Before virtual reality software, TV and even radio, books served as our portals to other worlds and times. And staff at the Driftwood Public Library have chosen a vivid portal indeed for this year’s Lincoln City Reads program, which will see “Snow Falling on Cedars” serve as the inspiration for a slew of events throughout May.
David Guterson‘s award-winning bestseller, first published in 1994, tells a story set in the Pacific Northwest in the middle of the last century.
“The book has a few themes that we felt were relevant to the Central Coast including commercial fishing and rural area journalism,” said Circulation Supervisor Ken Hobson. “But the primary theme is that of the Japanese experience during and shortly after World War II.”
To help bring that story to life, on Sunday, May 5, Kurt Ikeda, education manager of the Oregon Nikkei Legacy Center will be talking about the impact the imprisonment of Oregon’s Japanese residents, roughly two thirds of whom were American citizens, had on Portland and the greater Northwest.
“My grandfather was in a prison camp from the ages of eight until 11,” Ikeda said. “Growing up with that family history and some of the stories he told me before he died is a large reason why I do this work.”
To delve more deeply into the experience of his ancestors, Ikeda, formerly a high school teacher in Southern California, spent four months working at Minidoka National Historic Site, a preserved concentration camp in Idaho.
“The camp is where the people from Portland and other places in Oregon were held, so it was a natural fit for me to come here next,” he said. “Now I get to educate both young and old about parts of history they may not have known.”
The Oregon Nikkei Legacy Center is housed in a former hotel, a remnant of Portland’s pre-war Japantown and the site of efforts to revive some of the area’s history.
“Japantown in the 1940s was a thriving community with 86 hotels, 14 restaurants, 18 laundries and bath houses and four different newspapers,” Ikeda said. “There was a judo hall, sumo dojos and two different schools; there was even some rivalry between the sports teams. These people were given seven days to close up businesses, say goodbye to friends and neighbors and leave al-most everything, even their family dogs.”
After the war ended, only one business survived because their neighbors looked after the property. Though now in a different part of Portland, Ota Tofu is still owned and operated by the same family.
“I really want Oregonians to know some of the 120,000 stories of the Japanese exclusion, forced removal and unjust imprisonment,” Ikeda said. “That number has grown through inter-generational trauma.”

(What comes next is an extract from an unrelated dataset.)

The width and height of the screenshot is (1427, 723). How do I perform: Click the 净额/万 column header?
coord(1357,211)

Ikeda recounted the story of Minoru Yasui, born in Hood River and a graduate of the University of Oregon Law School. Though a legal resident ready to fight for the United States, he was one those sent to the Minidoka camp. Prior to his imprisonment, Yasai used his legal knowledge to fight the injustices, famously saying, “What is done to the least of us can be done to all of us.” Yasai was posthumously awarded the Presidential Medal of Freedom in 2015.

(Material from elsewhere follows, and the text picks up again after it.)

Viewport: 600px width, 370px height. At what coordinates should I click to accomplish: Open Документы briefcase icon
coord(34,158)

Visitors to the library can see a visual account of the story in the traveling exhibit, “The Architecture of Internment,” on display through May 6, in the Distad Reading Room.

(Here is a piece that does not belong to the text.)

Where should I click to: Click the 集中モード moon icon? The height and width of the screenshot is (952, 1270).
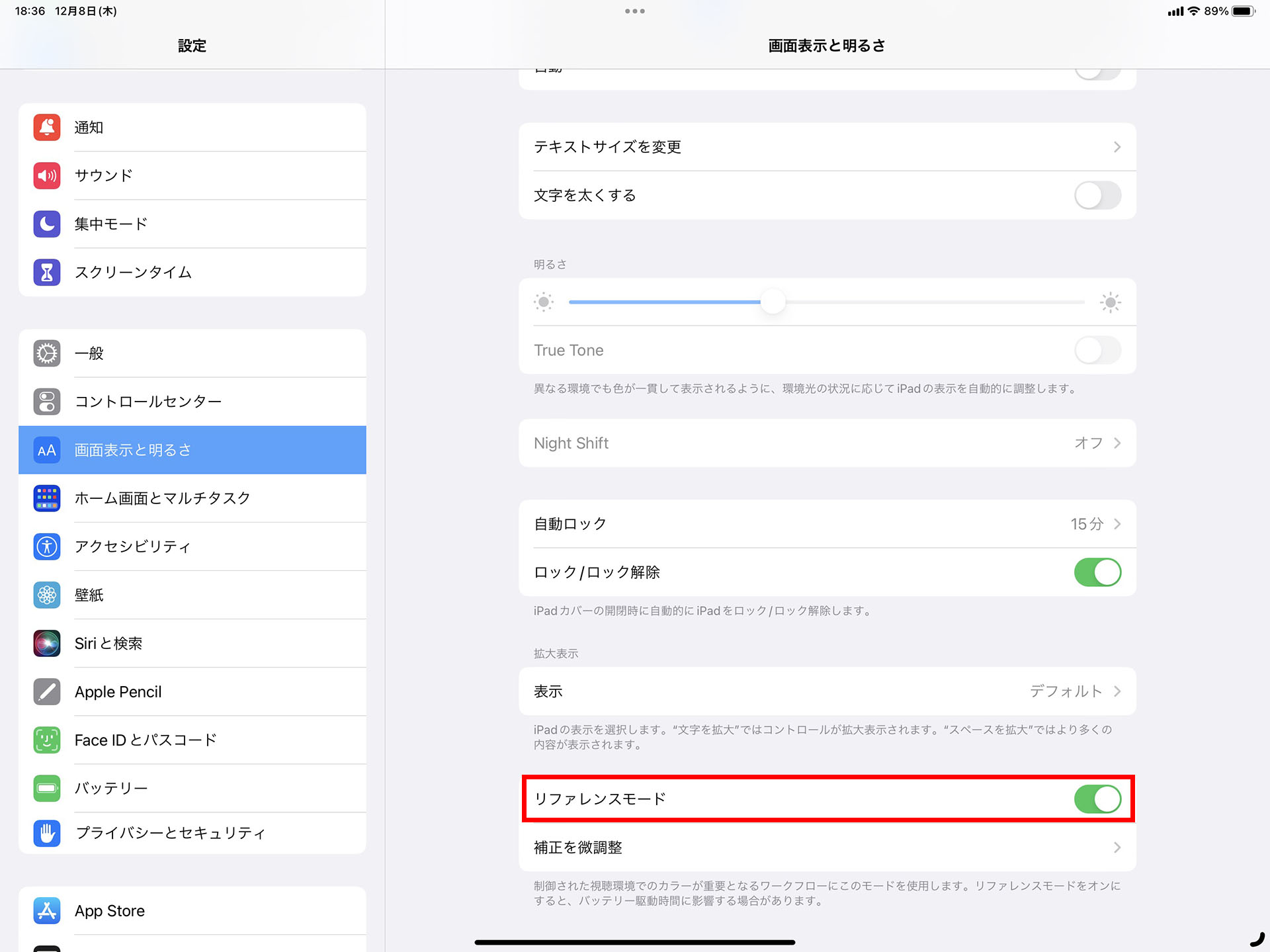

To represent the fishing theme in the book, on Saturday, May 11, Michelle Longo Eder will lead a discussion titled, “Salt in our Blood: Family Commercial Fishing in Lincoln County,” then on Sunday, May 12, members of the US Coast Guard will discuss the dangers of ocean fishing.
The importance of journalism in a small community will be the topic of a talk on Sunday, May 19, by Les Zaitz, publisher and editor of the Malheur Enterprise and former Oregonian reporter.
“My focus is on the loss of confidence in the news media and how we and citizens can work together to rebuild the trust that’s been lost,” he said. “It’s so important for citizens to have some-where to turn for accurate reporting of issues, especially ones that are relevant to them locally.”
Other events include trivia night at The Black Squid, a talk by a local farmer of Japanese descent, and the screening at the library of the documentary “Rabbit in the Moon.”
The series wraps up on Saturday, May 25, with a free screening of the 1999 film adaptation of “Snow Falling on Cedars” at the Bijou Theatre.